Reading text
2018 also saw a revamp of the league's secondary competition with the launch of the Premiership Rugby Shield.

2018–19: CVC Capital Partners investment
In December 2018 it was announced that the Luxembourg based investment advisory firm CVC Capital Partners had bought a 27% stake in Premiership Rugby in a deal worth £200m. A previous offer to purchase a 51% majority share was rejected. The money from the investment was planned to be used to improve facilities at clubs and grow the game globally.

2019–20: Salary Cap investigation into Saracens (SALARYCENS)
In March 2019, allegations emerged that Saracens may have broken the league's salary cap. In June, Premiership Rugby announced that they would investigate the allegations.  In November 2019, Saracens were found to have been in breach of the salary cap regulations due to failure to disclose player payments in the 2016–17, 2017–18 and 2018–19 seasons, which would have taken them over the senior player cap. They were handed a 35-point deduction for the 2019–20 season and fined £5.3 million. The judgement found that Saracens had been reckless in entering into the arrangements with players without disclosing them to Premiership Rugby.

On 18 January 2020, Premiership Rugby announced that Saracens would be relegated to the RFU Championship for the 2020–21 season.  Premiership Rugby CEO Darren Childs said this punishment was due to Saracens lack of cooperation in a mid-season audit to prove compliance in the 2019–20 season.

On 23 January 2020, Lord Dyson's full report into Saracens' spending was published, it revealed that Saracens had overspent the salary cap by £1.1m in 2016–17, £98,000 in 2017-18 and £906,000 in 2018–19.  These included £923,947.63 of property investments between Nigel Wray and three unnamed Saracens players. It also included Saracens claim that the Salary Cap was unenforceable under competition law, this defence was rejected.  On 28 January 2020, Premiership Rugby applied a further 70 point deduction for the 2019–20 season to ensure Saracens would finish bottom of the league table.

2020–2024: Effects of the COVID-19 pandemic and expansion of the league. 
The COVID-19 pandemic disrupted all elite sports in England in spring 2020. The RFU initially suspended both the Premiership and Championship before eventually cancelling the Championship season. Newcastle Falcons, who topped the Championship table at the time of the season's premature end were promoted based on their playing record and would replace Saracens in the Premiership the following season.

The 2019–20 Premiership Rugby season recommenced on 14 August and the final was held 24 October 2020.

The disruption of the 2019–20 season meant the 2020–21 season commenced 10 weeks late on 20 November 2020 and ran over a reduced timeframe of 32 weeks (down from 42).

The financial impact of the pandemic also caused the salary cap to be temporarily reduced for a maximum of 3 seasons from the 2021–22 season.

Recorded data
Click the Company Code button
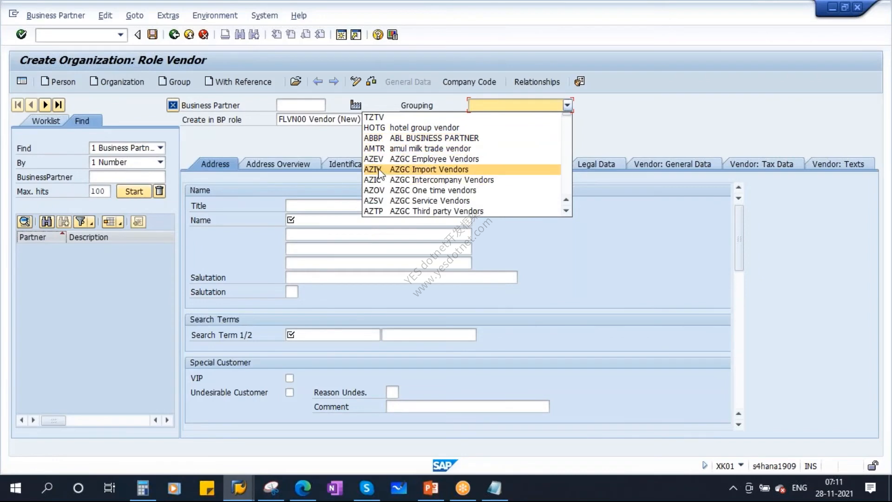The height and width of the screenshot is (502, 892). [469, 81]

Work to complete
1 - Give again the passage of the Premiership Rugby text from "The disruption of" to "the 2021–22 season.".
2 - Answer these questions from the Premiership Rugby text.
(a) What percentage stake in Premiership Rugby did CVC Capital Partners buy in December 2018?
(b) How many points were Saracens deducted for the 2019–20 season in November 2019?
(c) How many weeks did the 2020–21 season run?

Expected results
1 -
The disruption of the 2019–20 season meant the 2020–21 season commenced 10 weeks late on 20 November 2020 and ran over a reduced timeframe of 32 weeks (down from 42).

The financial impact of the pandemic also caused the salary cap to be temporarily reduced for a maximum of 3 seasons from the 2021–22 season.

2 -
(a) 27%
(b) 35 points
(c) 32 weeks